What is this?
This document is for a cool weekly event we have in our group, just to provide references/links to the tools I covered in the presentation.
I list here, the tools I used often for my work as a CS Ph.D. in terminal, whoever reads this post, needs to start using all of them.
Why stay on CLI?
There are plenty of cool/useful/high-quality tools out there with real GUI, why keep using Terminal?
Just staying on keyboard makes you more productive? Less CPU/memory consumption and high-performance?
No, it’s just because (I think) it looks cooler.
So you don’t miss almost anything real by not using any of the tools I list here, no need to change anything that you use now, just use what you like.
Tools
neovim
My main editor for prety much everything from note-taking to coding. (I use VSCode for web app frontend developments just because I use a language which doesn’t support neovim.)
Once you get used to it, and have proper plugins installed, you can move around and edit your codebase pretty fast. I list plugins I can’t live without below with very abstractive description.
- nvim-treesitter/nvim-treesitter
- program parsing
- ggandor/lightspeed.nvim
- jump around texts
- TimUntersberger/neogit
- git stuff
- nvim-neorg/neorg
- note-taking
- nvim-telescope/telescope.nvim
- file finding
- SirVer/ultisnips
- snipet
Note taking
I take all notes (unless I need to share with someone) in neovim using Neorg.
The main file is called daily.norg
which I sync using Dropbox but I only open this file on my main laptop, no need to reference this file on phone for example.
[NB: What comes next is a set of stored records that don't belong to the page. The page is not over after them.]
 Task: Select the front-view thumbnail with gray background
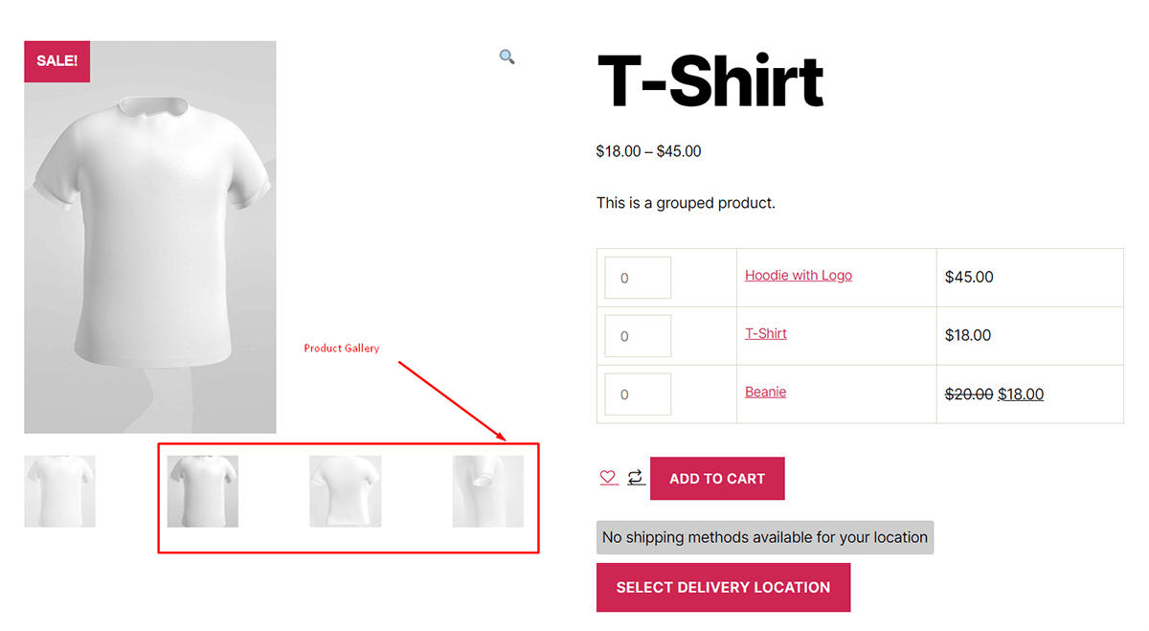tap(203, 491)
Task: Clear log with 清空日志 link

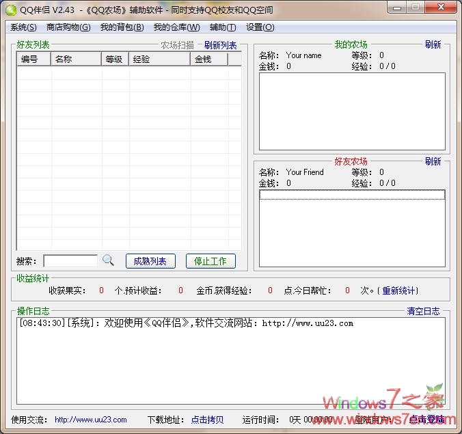Action: [423, 311]
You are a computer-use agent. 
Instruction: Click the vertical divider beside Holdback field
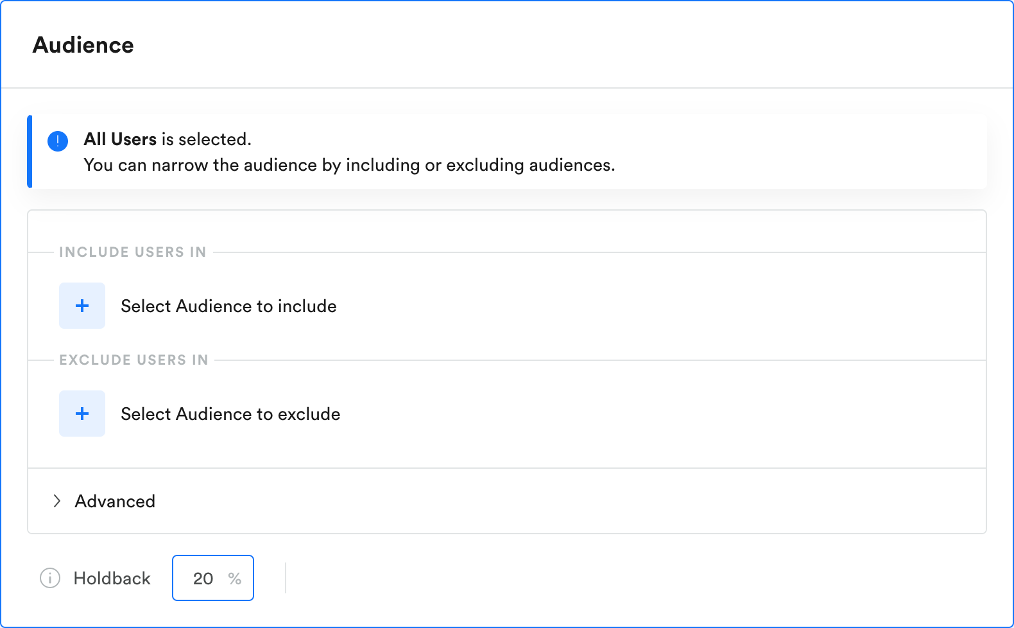click(286, 578)
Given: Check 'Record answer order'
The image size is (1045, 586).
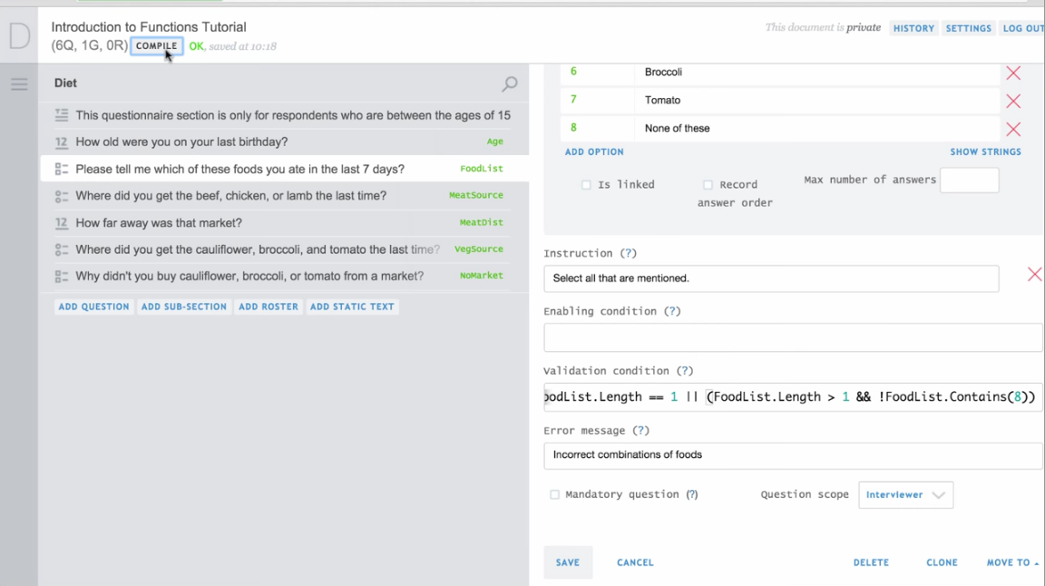Looking at the screenshot, I should coord(708,184).
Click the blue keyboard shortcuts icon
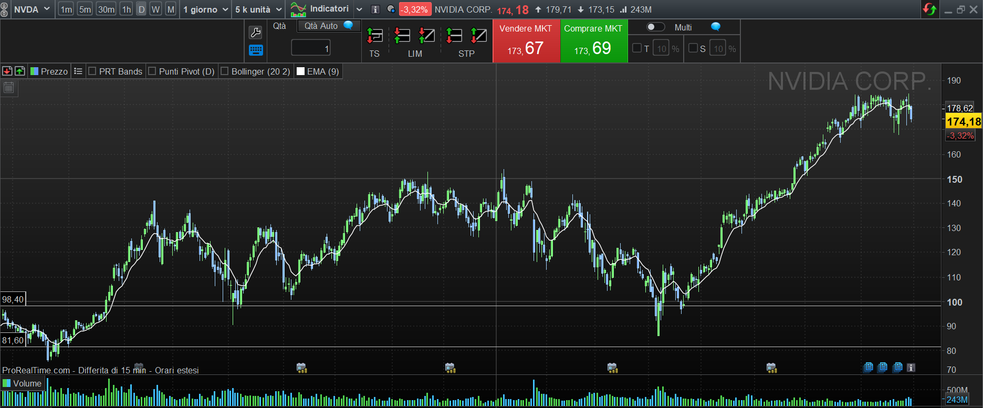Image resolution: width=983 pixels, height=408 pixels. coord(256,50)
Every morning, I open this file and hit d
and tab key and expand my snipet for daily note which contains date (of course) and a list of on-going projects.
I just check the note from previous date what I was doing yesterday, and keep writing what/how I work for each project, this helps me to remember the status of projects, and organizing my thoughts while I work.
Daily note also has sublist called misc
which I just paste whatever I find interesting including URLs and some keywords.
By having keywords with URLs, later I can find them with just searching the whole file.
I like just using one big file for almost all note taking becauase I don’t have to organize anything, just write whatever in the corresponding daily section, and using search in neovim, I can (almost) always re-find the information I need.
Another note file (in Neorg format) I have is called paper.neorg
, which I take notes for papers I read.
Everytime I start reading a paper, I open this file and expand a snipet which stores title, date of reading, problem statement, approach and my small memos.
This is more for helping me to read than keeping information.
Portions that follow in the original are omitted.